32nd President of Mexico
- In office 20 November – 28 November 1876
- Preceded by: Sebastián Lerdo de Tejada
- Succeeded by: Porfirio Díaz

Personal details
- Born: 5 January 1823 Mexico City, First Mexican Empire
- Died: 17 December 1891 (aged 68) Tacubaya, Mexico City
- Party: Liberal
- Spouse: Juana Calderón Tapia
- Occupation: Politician
- Profession: Lawyer

= José María Iglesias =

President of Mexico in 1876

José María Juan Nepomuceno Crisóforo Iglesias Inzáurraga (5 January 1823 – 17 December 1891) was a Mexican lawyer, professor, journalist and liberal politician. He is known as author of the Iglesias law, an anticlerical law regulating ecclesiastical fees and aimed at preventing the impoverishment of the Mexican peasantry.

From 31 October 1876 to 23 January 1877, as revolts against the presidency of Sebastian Lerdo de Tejada broke out, he claimed the interim presidency of Mexico. However, he was never undisputed president. President Lerdo was overthrown and Porfirio Díaz emerged as the victor in the ensuing power struggles, after which Iglesias went into exile to the United States.

==Early life==
José María Iglesias was born into a wealthy family in Mexico City, but when he was 12 his father died. Five years later, his mother also died. His maternal uncle Manuel Inzáurraga took responsibility for his education. He studied law at the Colegio Gregoriano in Mexico City, graduating with good marks, and was admitted to the bar in 1844.

==Career==
===Early positions===
He became a professor of jurisprudence at the College of San Gregorio. He also collaborated on a newspaper opposed to the regime of Antonio López de Santa Anna. He became a city councilman in Mexico City in 1846, and after the U.S. invasion of that year, he was named to the Supreme Military Tribunal. At the end of the war, he took an important position in the Treasury Department in the government of Mariano Arista.

===Political career===
In 1852, Iglesias was elected to Congress, where he became known for his eloquence and his knowledge of constitutional law. In 1856, he was named chief clerk of the Treasury Department under President Ignacio Comonfort and later secretary of justice (January to May 1857). In the latter position, he was responsible for drafting the law that barred the Church from holding landed property. From May until September 1857, he was secretary of the treasury. On 16 September 1857, he was elected, by popular vote, a justice of the Supreme Court. Throughout the Reform War (1857–61), he was a strong defender of the Liberal cause in the press.

===In Juárez's cabinet===
With the fall of Puebla to the French on 17 May 1863, President Benito Juárez was forced to abandon Mexico City. Iglesias, a Liberal and a constitutionalist, accompanied him. In September, Juárez named him secretary of justice, a position he continued to hold until the Republican government returned to the capital in 1867 after the expulsion of Emperor Maximilian. During this period, he accompanied Juárez and the rest of the Republican government as they moved from place to place to avoid capture by the Imperialists. Part of this time, he was also secretary of the treasury.

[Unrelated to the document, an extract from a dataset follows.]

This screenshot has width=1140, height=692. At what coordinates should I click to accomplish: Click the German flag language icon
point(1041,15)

After the return to Mexico City, Iglesias was again elected to Congress. In 1867, he became president of the Chamber of Deputies. From September 1868 until October 1869, he was secretary of the interior. Thereafter, he was secretary of justice again.

===As interim president===
In 1871, he retired to private life for reasons of health. He returned to public service the next year, and in July 1873 he was elected president of the Supreme Court. (Juárez had died in 1872 and Sebastián Lerdo de Tejada had succeeded him as president.) When Congress declared President Lerdo (also a Liberal and supporter of Juárez) re-elected on 26 September 1876, Iglesias, in his judicial capacity, declared the election illegal because of fraud and the constitutional succession interrupted. In the absence of a constitutional president, the constitution specified that executive power should be exercised by the president of the Supreme Court, and as such, Iglesias claimed the presidency. At the same time, General Porfirio Díaz proclaimed the Plan of Tuxtepec and rose against Lerdo.

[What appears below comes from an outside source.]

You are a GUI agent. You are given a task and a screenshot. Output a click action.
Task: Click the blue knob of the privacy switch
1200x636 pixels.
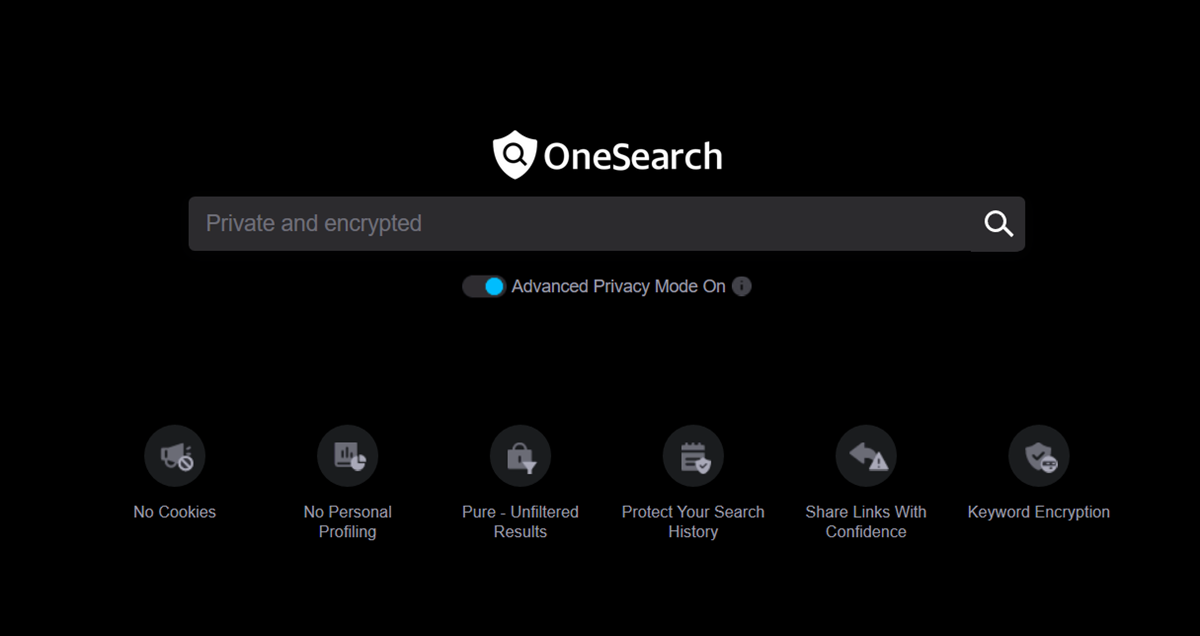click(494, 286)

Some of Iglesias's supporters were arrested by Lerdo de Tejada, and Iglesias was forced to flee the capital. He went to Guanajuato, where he was recognized as president of the Republic by Governor Florencio Antillón, General García de la Cadena, and the military commander of Jalisco, General Ceballos. In Salamanca, he issued a manifesto announcing his assumption of the government. He also named a cabinet. By December, the states of Guanajuato, Querétaro, Aguascalientes, Jalisco and San Luis Potosí had recognized him as president.

Meanwhile, Lerdo de Tejada was forced to abandon the capital after losing the Battle of Tecoac (Puebla) to General Porfirio Díaz. Díaz and Iglesias began negotiations, but when these broke down over the latter's refusal to recognize the Plan de Tuxtepec, Díaz marched against him. Iglesias fled to Guadalajara, where he installed his government on 2 January 1877. His forces under Antillón were defeated at Los Adobes, and he fled with his cabinet and General Ceballos to Manzanillo, Colima. On 16 January, he sailed for the United States.

===Later life===
In New York, he wrote La Cuestión Presidencial de 1876, a defense of his claims. He returned to Mexico in 1878 without problems. He was offered several important positions by the government, but he declined. He was editor-in-chief of various journals, and published Apuntes para la historia de la guerra entre México y los Estados Unidos (Mexico City, 1848), and Revistas Históricas sobre la Intervención Francesa (1870). His autobiography was published in 1893.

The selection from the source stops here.